• [ZU BEARBEITEN]:
**a.** Liste alle Personen auf, die im Text über die Krampus-Diskussion mit Vor- und Nachnamen genannt werden.
**b.** Führe den Text über die Krampus-Diskussion nach seinem letzten Satz weiter.

• [LESETEXT]:
....................

Am Vorabend des Krampustages debattierten Günther Jontes (Brauchtumsexperte), Christian Jauk (Sturm-Präsident), Gerhard Lecker (Leiter der sicherheitspolizeilichen Abteilung der Grazer Polizei) und Achim Wippel (Hikimus, Veranstalter von Krampus-Läufen) mit Claudia Gigler im Kleine-TV-Studio über den "Krampus, Tradition und Gewalt".
Die Diskussion zum Nachsehen:
Die wichtigsten Punkte:
Ist die Polizei am Krampustag sensibler?
Narrenfreiheit gibt es nicht. Lecker betonte, die Polizei werde am Krampustag sehr wohl Identitäten feststellen. Rechtlich habe man aber keine Möglichkeit, dem Krampus ein Alkverbot zu verordnen.
Warum verkleiden wir uns?
Der steirische Brauchtumspapst Jontes erinnert, man "war entweder ein Soldat oder einer, der an einer Veranstaltung teilnimmt". Man werde durch die Maske zu einem anderen Menschen. Und der Kramperl komme ja vom Wort Kralle: "Der Teufel im Mittelalter trug keine Hufe, sondern Krallen von Raubvögeln".

....................

• [GESPEICHERTE DATEN]:
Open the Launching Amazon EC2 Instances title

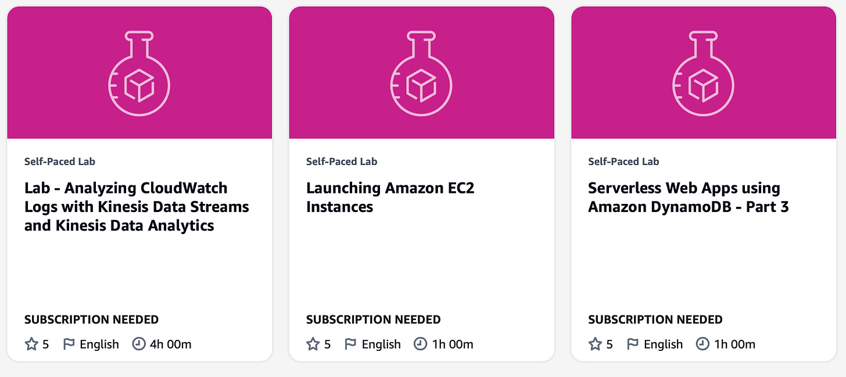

....................

• [LÖSUNGEN]:
**a.** Günther Jontes, Christian Jauk, Gerhard Lecker, Achim Wippel, Claudia Gigler

**b.**
Das Maskieren hatte positive Seiten: "Es gab Bußprozessionen am Karfreitag mit 5000 Menschen in Graz. Die Sünder hatten sich unter Kapuzen verborgen". Aber auf der anderen Seite meinte Maria Theresia, es passiere so viel Unfug - und hat es verboten. Das Verbot "wurde aber immer wieder unterlaufen".
Haare ins Gesicht
Aus steirischer Sicht stammten "die einfachsten Masken aus dem Ennstal". Die Perchten waren Frauen, die in die Häuser schauten, ob es dort sauber ist. "Sie haben einfach die langen Haare ins Gesicht frisiert und waren so verborgen". Oder man hat Ruß verwendet.
Aliens am Umzug
Wie steht der Brauchtumsexperte zu Masken marke Hollywood bei Umzügen? Jontes "registriert, dass die Aliens auftreten. Mich stört, dass die Masken nicht neutral sind, sondern in einem Ausdruck eingefroren sind". Er erinnerte an die (neutralen) Halbmasken, wie sie in Venedig verwendet werden.
Was macht die Maske mit den Menschen?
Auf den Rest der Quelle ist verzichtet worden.